Andrew Bacevich considers why American military action has gone awry so often in the last twenty years: How can we explain this yawning gap between intention and outcomes? Fundamentally, a pronounced infatuation with armed might has led senior civilian officials, regardless of party, and senior military leaders, regardless of service, to misunderstand and misapply the […]

Andrew Bacevich considers why American military action has gone awry so often in the last twenty years:

How can we explain this yawning gap between intention and outcomes? Fundamentally, a pronounced infatuation with armed might has led senior civilian officials, regardless of party, and senior military leaders, regardless of service, to misunderstand and misapply the military instrument. Force is good for some things, preeminently for defending what is already yours. Not content to defend, however, the United States in recent decades has sought to use force to extend its influence, control and values.

There are a few things that account for this tendency to favor and endorse military options. One reason is the great disparity in power between the U.S. and the states that it typically confronts. Weak states, or at least states that are significantly weaker than the U.S. and its allies, have been the preferred targets for military intervention over the last two decades. It is much easier to support launching “limited” strikes, air wars, or even full-scale invasions against smaller, often ill-equipped, and outmatched forces than it would be if an adversary were much better-armed and capable of inflicting significant damage in response. On a related note, the U.S. and its allies enjoy enough economic and military advantages that they can “get away” with squandering resources at a rate that would be prohibitive for most others, and as long as they are able to keep “getting away” with such wastefulness there will always be a temptation to indulge in it. Another reason is the assumption that the U.S. will not be exposing our country to serious retaliation when it launches attacks on another state. Finally, there is a bias in our political culture and in foreign policy debate more specifically in favor of taking “action” rather than being “idle,” and unfortunately “action” has typically been understood in terms of military action and little else. Unless the U.S. takes military action, or is at least actively aiding one side in an ongoing conflict, it is frequently accused of “inaction” regardless of anything else that the government may be doing on that issue. As long as non-military options are equated with passivity, they will keep losing out over time to calls for “action.”

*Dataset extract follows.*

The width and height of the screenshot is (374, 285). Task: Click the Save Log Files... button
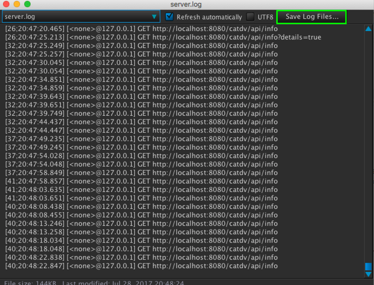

Take the intervention in Libya, for example. That was a good example of how the U.S. and its allies resort to the use of force “because we can” rather than because of any necessity or worry about our own security. While there may have been some concern that the Libyan government might respond to military intervention by employing terrorism in reprisal attacks, there was never much of a chance that it could effectively retaliate against the states that attacked it. As long as policymakers pay no attention to the other consequences of this kind of intervention, which “worked” in the narrow sense of toppling the government, they are likely to continue overestimating and overly relying on military force as an effective tool for promoting “influence, control, and values.” Where skeptics and opponents see failures or foolish destabilizing wars that should never have been fought, proponents of these sorts of interventions point to them as proof that they can “work.”